Due to the highly heterogeneous clinical spectrum of mitochondrial diseases, when concurrence of neurodegeneration, optic atrophy, and leukoencephalopathy, many other diseases such as different types of MMDS, Leigh syndrome, Leber’s hereditary optic neuropathy, vanishing white matter disease, as well as Kearns–Sayre syndrome can also be considered (Ashrafi et al. 2020; Lerman-Sagie et al. 2005). Thus, it’s appropriate to perform the molecular genetic analysis for reliable diagnosis, and further make a MMDS genotype.

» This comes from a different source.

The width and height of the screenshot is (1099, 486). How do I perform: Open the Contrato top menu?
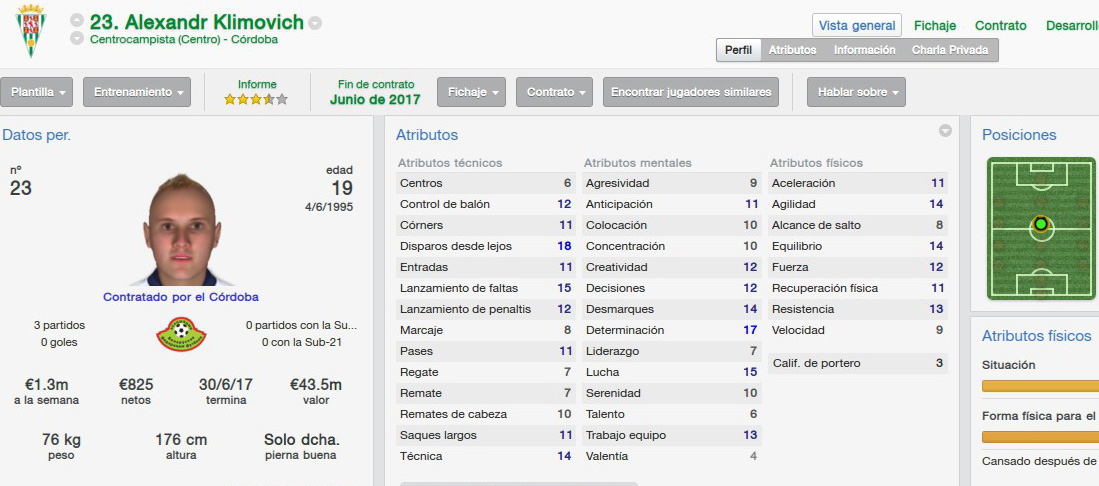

The current overall administration of MMDS is symptomatic and supportive treatment, and exercise, nutrition and supplements, social care, and mental wellbeing were used as a framework to guide the disease management (Long et al. 2021; Parikh et al. 2017). Previous studies have suggested that cocktail therapy (a mix of supplements and vitamins) for mitochondrial diseases may has a certain effect (Tarnopolsky 2008). Since the rapidly progressive course and high mortality of the disease, earlier recognition and diagnosis with multidisciplinary collaboration is much more crucial to provide timely intervention and accurate genetic counseling.